Metadata-Version: 2.4
Name: castor-io
Version: 0.3.0
Summary: Minimalistic, embedded task manager.
Author-email: Alejandro Piad <apiad@apiad.net>
Requires-Python: >=3.13
Requires-Dist: beaver-db>=0.16.5
Requires-Dist: typer>=0.19.2
Description-Content-Type: text/markdown

# Castor

Castor is a minimalistic, embedded task manager built on [BeaverDB](https://github.com/apiad/beaver). It's designed to run background tasks (both process and thread-based) in applications where a complicated, distributed broker like Redis is overkill.

It embraces the minimalistic philosophy of BeaverDB while still being feature-full for the use cases where it makes sense.

## Core Philosophy

- **Explicit Over Implicit:** The library avoids global state.

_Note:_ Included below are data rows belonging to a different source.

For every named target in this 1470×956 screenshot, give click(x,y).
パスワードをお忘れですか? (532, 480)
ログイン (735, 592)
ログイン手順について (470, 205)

Configuration is handled through explicit `Manager` objects, making applications more robust and testable.
- **Single Responsibility:** `castor` is a task queueing and execution library. Nothing else, nothing more.
- **Developer Experience:** The API is designed to be intuitive, requiring minimal boilerplate to turn a function into a background task.
- **Decoupled Architecture:** The application that enqueues a task is fully separate from the worker process that executes it. They communicate only through the shared database file.
- **Targeted Concurrency:** Provides clear, mandatory choices for both I/O-bound (thread) and CPU-bound (process) concurrency models on a per-task basis.

## Installation

```bash
pip install castor-io
```

## Quickstart

### 1.  Create your application file

```python
# main.py
import time
from beaver import BeaverDB
from castor import Manager

# 1. Setup the manager
db = BeaverDB("tasks.db")
manager = Manager(db)

# 2. Define a background task
@manager.task(mode='thread')
def send_email(recipient: str):
    """Simulates a background I/O task."""
    print(f"-> Sending email to {recipient}...")
    time.sleep(2)
    print(f"<- Email sent to {recipient}.")
    return {"recipient": recipient, "status": "sent"}

# 3. Dispatch the task (if running this file directly)
if __name__ == "__main__":
    print("--- Dispatching background task ---")
    email_task = send_email.delay("alice@example.com")
    print(f"Dispatched email task with ID: {email_task.id}")

    print("\n--- Waiting for result ---")
    result = email_task.join(timeout=5)
    print(f"Result from email task: {result}")
    print("\n--- Example finished ---")
```

### 2. Run the worker from your terminal

The worker needs to know where your `Manager` instance is. You provide this as an import path.

```bash
castor main:manager
```

You will see the worker start and process the task.

```
Starting server... Ctrl+C to stop.
```

Alternatively, run in interactive mode to see a rich dashboard with logs and statistics.

```bash
castor main:manager -i
```

### 3. Run your application

```bash
python main.py
```

You will see tasks being processed in the worker log.

## Features

- **Task Decorator:** A simple `@manager.task` decorator to turn any function into a background task.
- **Execution Modes:** Explicitly define tasks as `thread` (for I/O-bound work) or `process` (for CPU-bound work).
- **Task Handle:** Calling `.delay()` on a task returns a `TaskHandle` object, allowing you to check the status (`.status()`) or wait for the result.
- **Synchronous and Asynchronous Results:** Block for a result with `.join()` or wait for it asynchronously with `.resolve()`.
- **Reliable Backend:** Uses `beaver-db` for a simple and reliable file-based persistence layer.
- **CLI Worker:** A built-in command-line interface to run the worker server.

## Roadmap

This is a work in progress. The immediate roadmap includes:

- [ ] **Process-based tasks:** While the `mode='process'` is available in the API, the underlying process pool execution is not yet fully implemented. This is the highest priority.
- [ ] **Monitoring UI:** A more advanced terminal-based monitoring dashboard for the worker.
- [ ] **Retries and error handling:** More robust mechanisms for automatic retries and dead-letter queues.